■ **Exercise set**:
a. In the piece on a tamale cart below, which street foods does the writer name from growing up in New York?
b. Answer these questions from the piece on a tamale cart below:
(i) In what city did the writer grow up?
(ii) To what city did the writer drive to order the cart?
(iii) What does the Seattle health department require trucks to have?
c. Extend the piece on a tamale cart in Seattle's street food scene below, picking up after its last sentence.
═══ Extracted text
I'm still not quite sure how my tamale cart will fit in with Seattle's evolving street food scene. To be honest, I've been somewhat ambivalent about the recent hype about the rapidly expanding lineup of local food trucks. Growing up in New York, I knew street food as the experience of buying an expedient hot dog, knish, or pretzel from a no frills cart, and inhaling it while rushing down the street, weaving in and out of pedestrian crowds.
I've always thought of street food as a deeply populist eating experience. The gourmet trucks that have been proliferating lately are strange to me. One truck owner I've worked with struts around in a t-shirt that reads, "I'm only wearing this t-shirt because my chef coat is in the laundry."
I spent a night in Portland last week when I drove down to order my cart. I did a lot of walking, and I ate some street food. I learned from the guy who's building my cart that the health department regulations in Oregon are significantly more relaxed than the rules in Washington State. Unlike many of the Seattle trucks I've seen, most of the Portland trucks looked like low-budget ventures.
Peeking in windows, I saw plenty of basic, home-style kitchen range hoods and domestic stoves. The Seattle health department requires you to have all professional equipment. I saw many complex and elaborate menus, and realized that the Portland model provides a relatively low budget opportunity for entrepreneurs with restaurant dreams to get started. On the other hand, some of the Seattle trucks likely required as much startup capital as a small restaurant.
So I'm trying to figure out how a Patty Pan cart will fit in. Our success at farmers' markets has come in part from the fact that we were in the right place at the right time and were lucky to be the city's first enduring, tenacious farmers' market concession. We also do well because our menu is set up to prepare and serve food very quickly during the limited hours when we operate. Oh yeah, and we also provide a great product.
══════
═══ Data section
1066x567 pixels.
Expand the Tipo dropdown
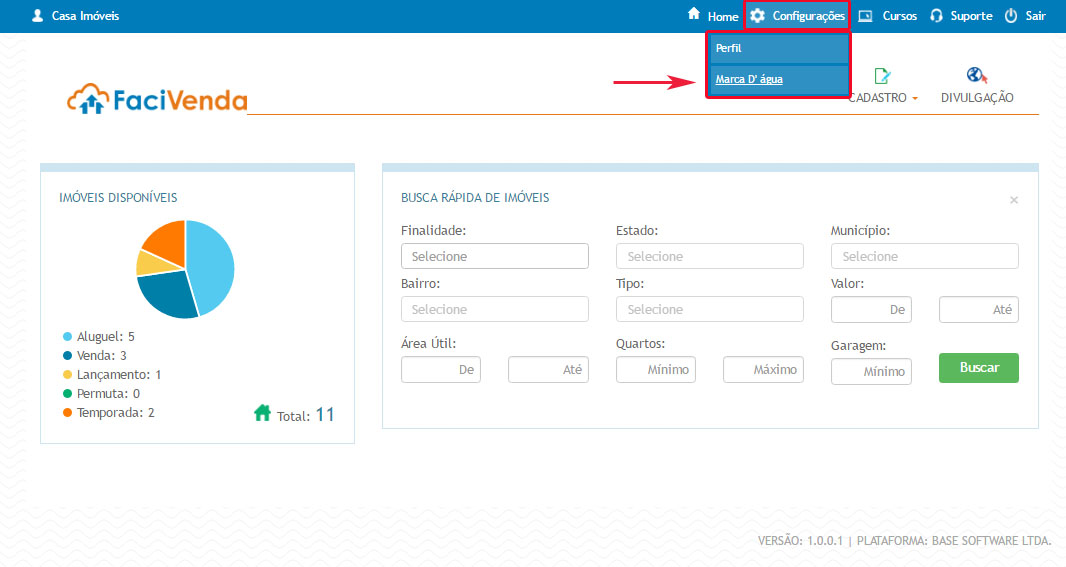(x=709, y=309)
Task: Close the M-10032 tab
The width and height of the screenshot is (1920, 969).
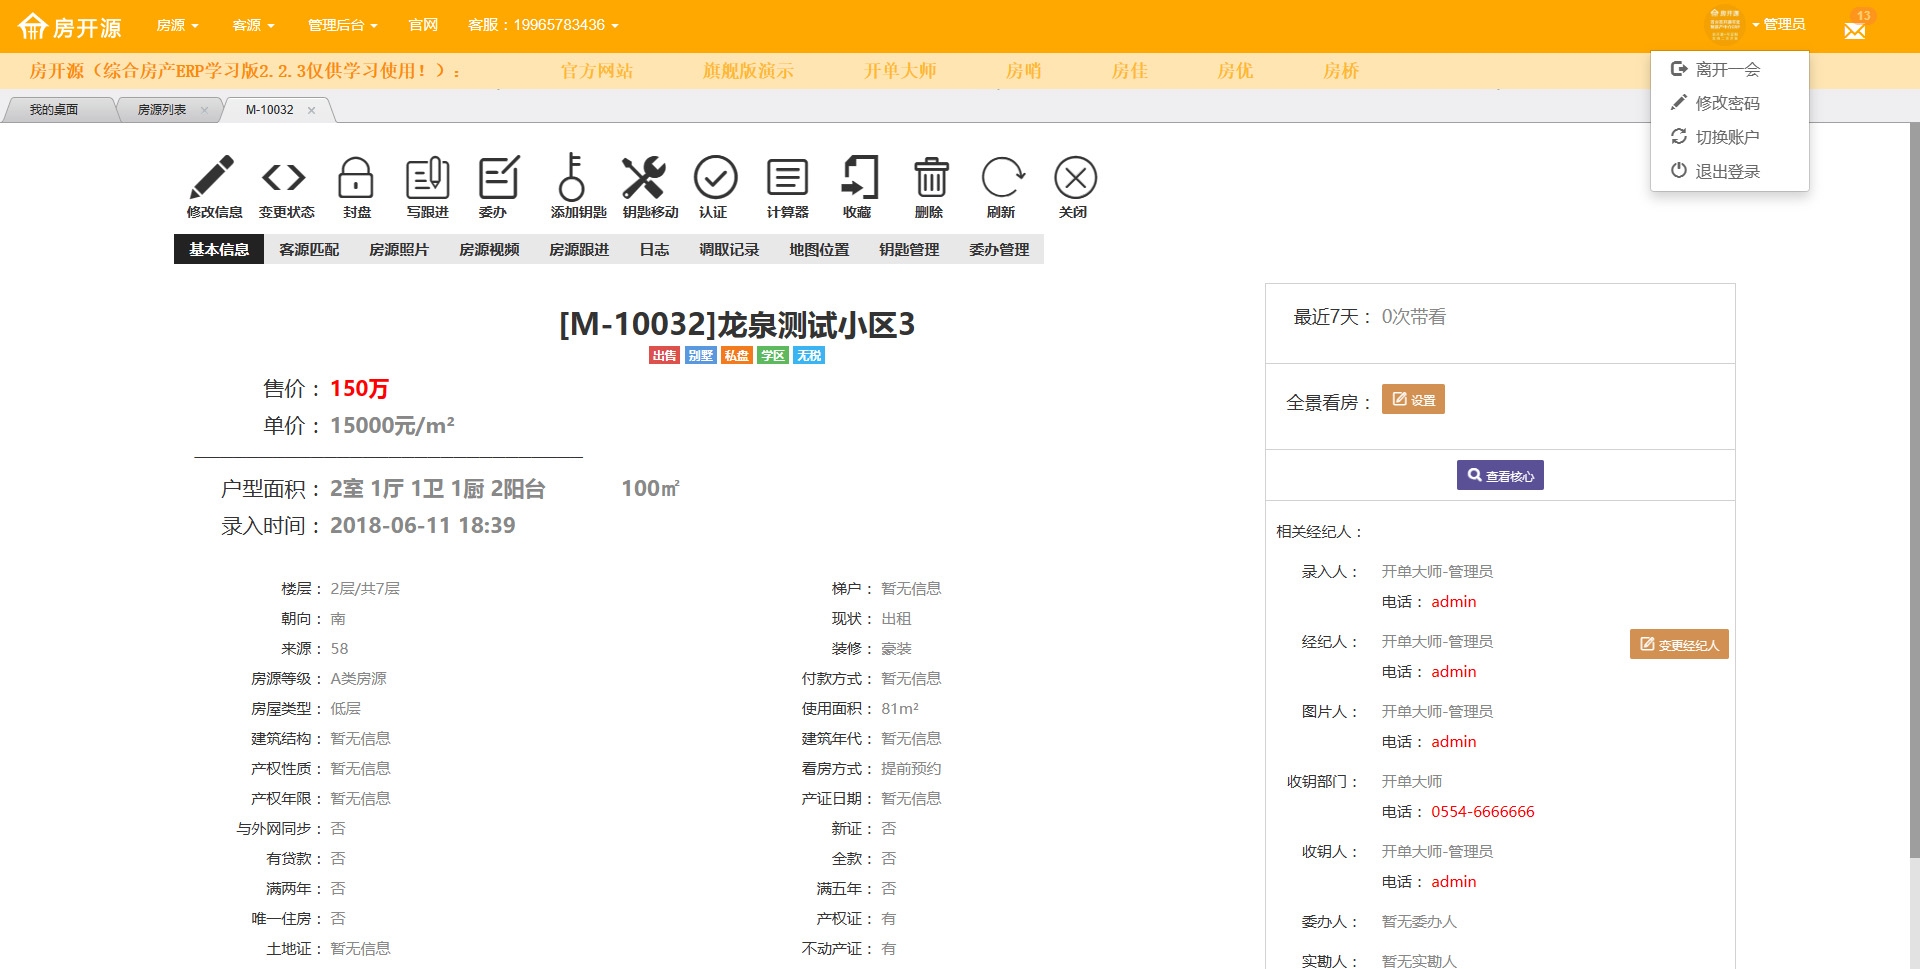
══════
■ **Responses to the exercise**:
a. hot dog, knish, pretzel

b.
(i) New York
(ii) Portland
(iii) All professional equipment

c.
To use a Moneyball reference, Patty Pan has never aimed to be the New York Yankees. We'd rather be the Oakland A's: smart, scrappy, and profitable.
The man I've been working with at the Seattle health department told me that they've gotten very few applications for new kinds of carts since they started allowing foods other than hot dogs. So I'm excited to be getting in on this early. In some ways a cart seems more versatile than a truck: it can operate in a smaller space--even a sidewalk--and it's less of a production to get it up and running on any given day.
We're going to offer plenty of tamale varieties, plenty of different salsas, and also chili. And we'll have griddles that can fit over the burners we use so that the operation can double as a quesadilla cart, but we won't try to sell both tamales and quesadillas at the same event. We want to keep it simple, and leverage our long-time experience in getting food into customers' hands as quickly as possible.
If everything goes according to plan, we should be up and running by early July. Stay tuned.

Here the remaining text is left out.